Below are the records; repeat exactly their lines between the line holding "1024x592 pixels. How" and the line holding "This screenshot has height=485, width=1000.", inclusive, skipping the pictures.

[Saved entries]
###

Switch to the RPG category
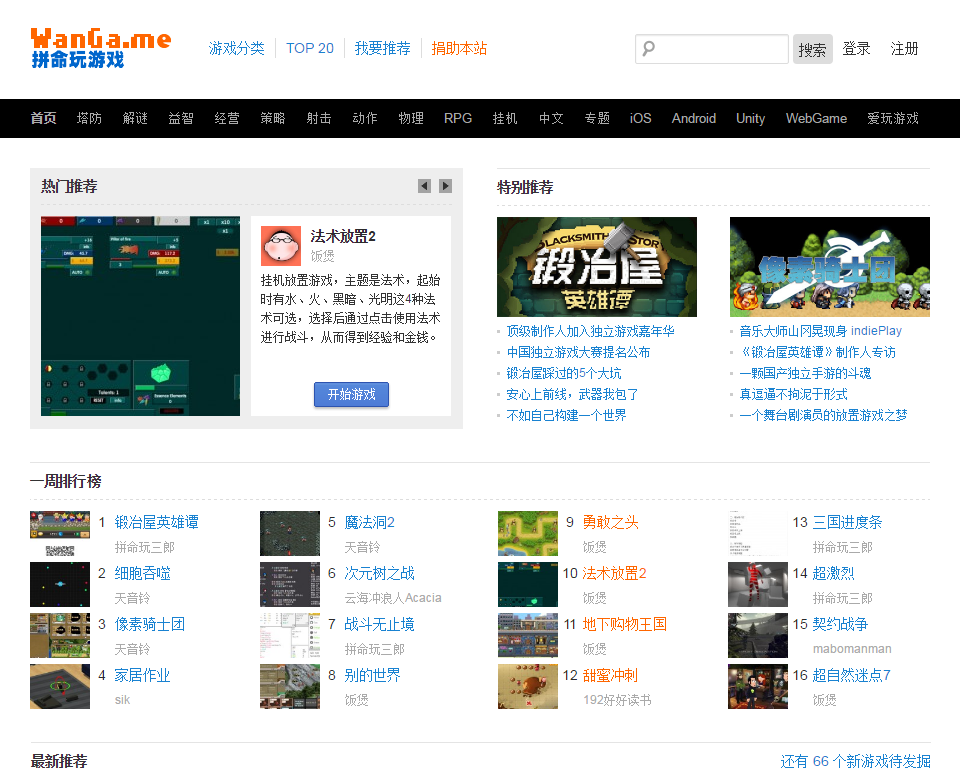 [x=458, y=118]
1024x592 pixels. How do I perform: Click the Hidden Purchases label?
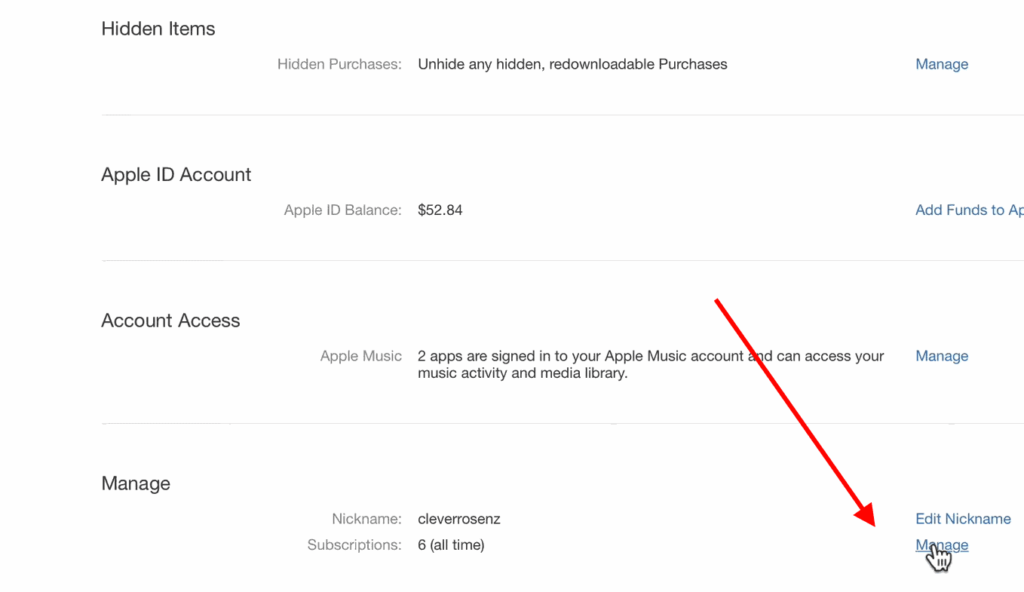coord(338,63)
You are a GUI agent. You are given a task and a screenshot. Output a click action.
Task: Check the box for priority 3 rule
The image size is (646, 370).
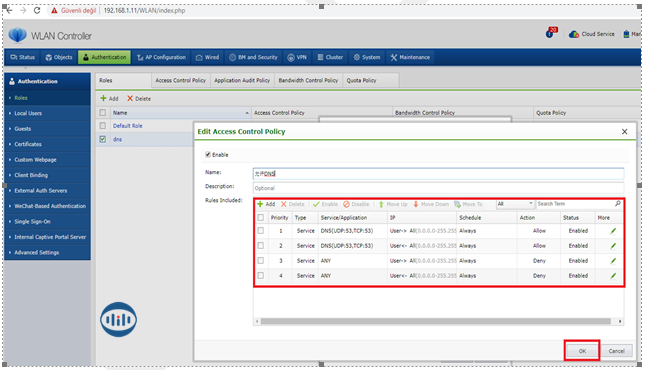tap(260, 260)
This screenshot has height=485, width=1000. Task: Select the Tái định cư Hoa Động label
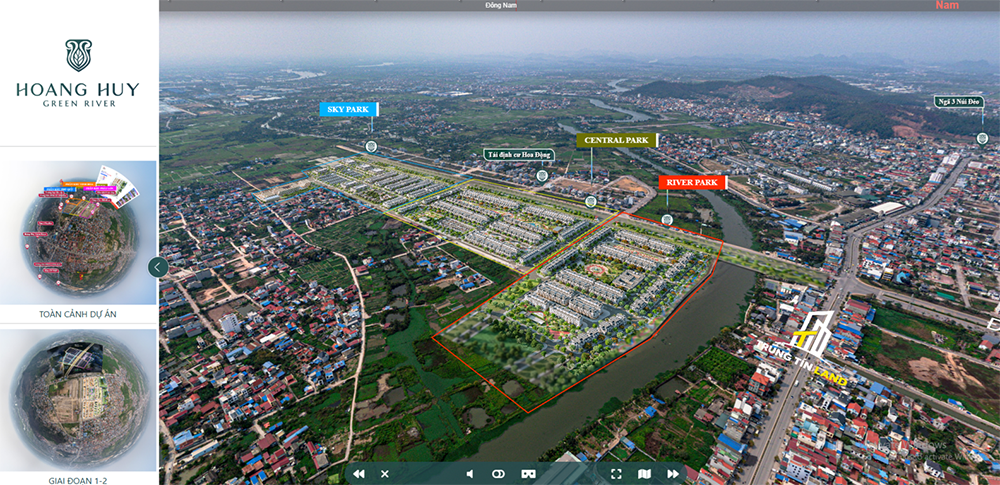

###

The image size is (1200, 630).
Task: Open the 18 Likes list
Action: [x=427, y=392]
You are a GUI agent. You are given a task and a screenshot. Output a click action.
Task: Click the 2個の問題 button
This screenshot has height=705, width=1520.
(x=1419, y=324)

###

### Exercise answer:
1024x592 pixels. How do I perform: Click the Hidden Purchases label?
coord(338,63)
You are a GUI agent. You are given a task and a screenshot. Output a click action.
Task: Check the box for priority 3 rule
The image size is (646, 370).
tap(260, 260)
This screenshot has height=485, width=1000. Task: Select the Tái định cư Hoa Động label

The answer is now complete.